**Input data**:
==*==

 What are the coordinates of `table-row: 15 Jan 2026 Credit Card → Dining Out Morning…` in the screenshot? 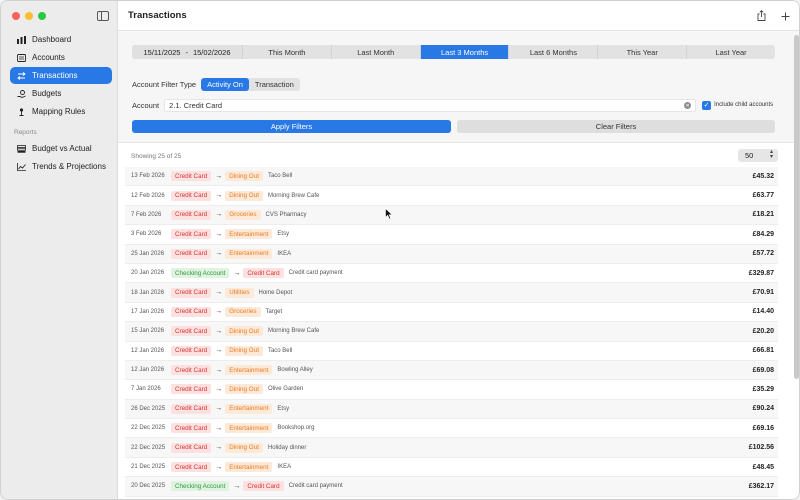 It's located at (452, 332).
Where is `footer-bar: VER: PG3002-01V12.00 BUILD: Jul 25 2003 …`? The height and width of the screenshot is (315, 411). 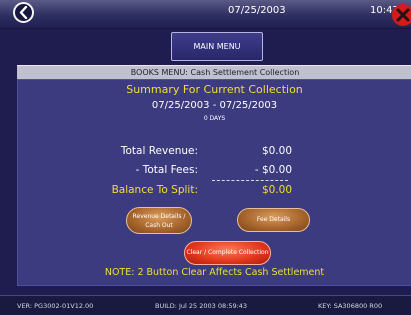
footer-bar: VER: PG3002-01V12.00 BUILD: Jul 25 2003 … is located at coordinates (206, 305).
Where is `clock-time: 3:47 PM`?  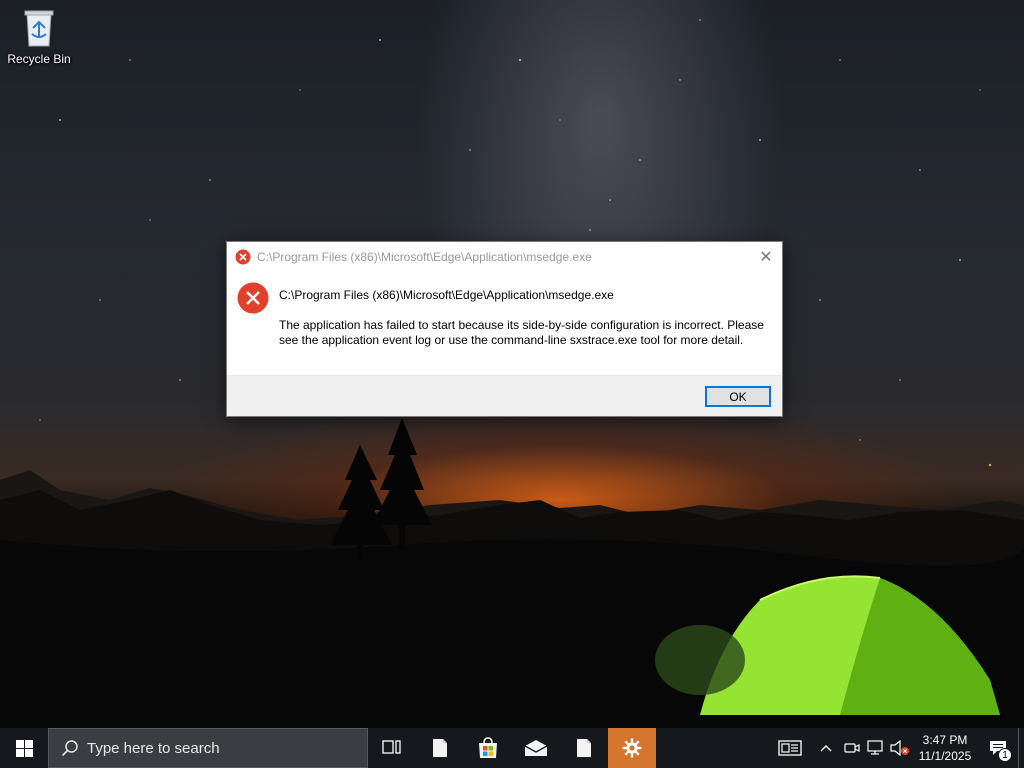
clock-time: 3:47 PM is located at coordinates (945, 740).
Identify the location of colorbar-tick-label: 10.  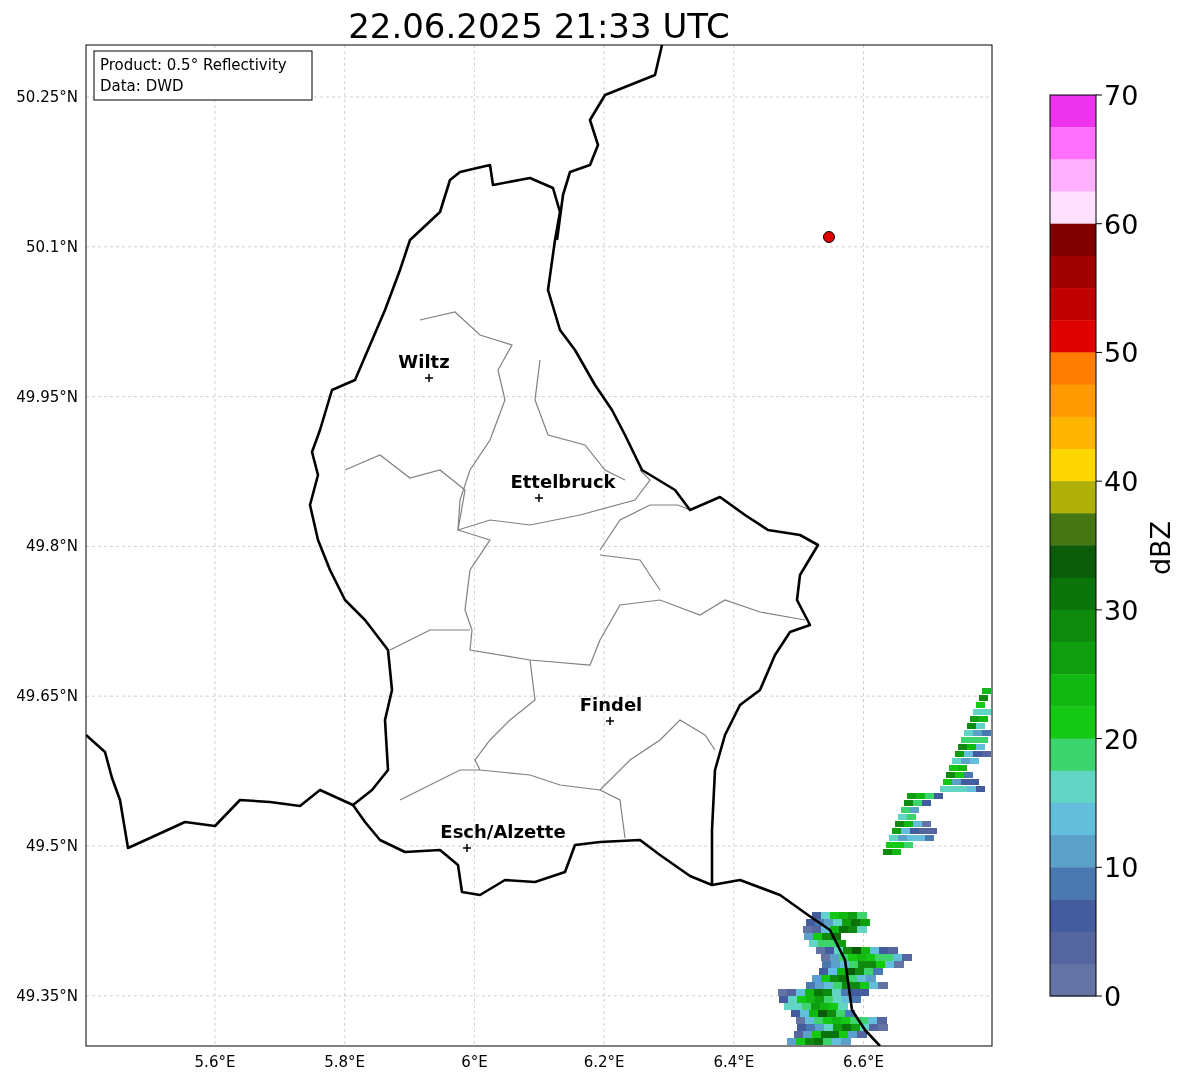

==*==

**Work to complete**:
Rewrite the records, beginning at the line that contains "is (315, 411)." and continuing through the end of the records, changing "screenshot" to "image" and keeping everything else the same. Leave the pictures out of your answer.

**Expected output**:
Where is `footer-bar: VER: PG3002-01V12.00 BUILD: Jul 25 2003 …`? The height and width of the image is (315, 411). 
footer-bar: VER: PG3002-01V12.00 BUILD: Jul 25 2003 … is located at coordinates (206, 305).
Where is `clock-time: 3:47 PM`?  
clock-time: 3:47 PM is located at coordinates (945, 740).
Identify the location of colorbar-tick-label: 10.  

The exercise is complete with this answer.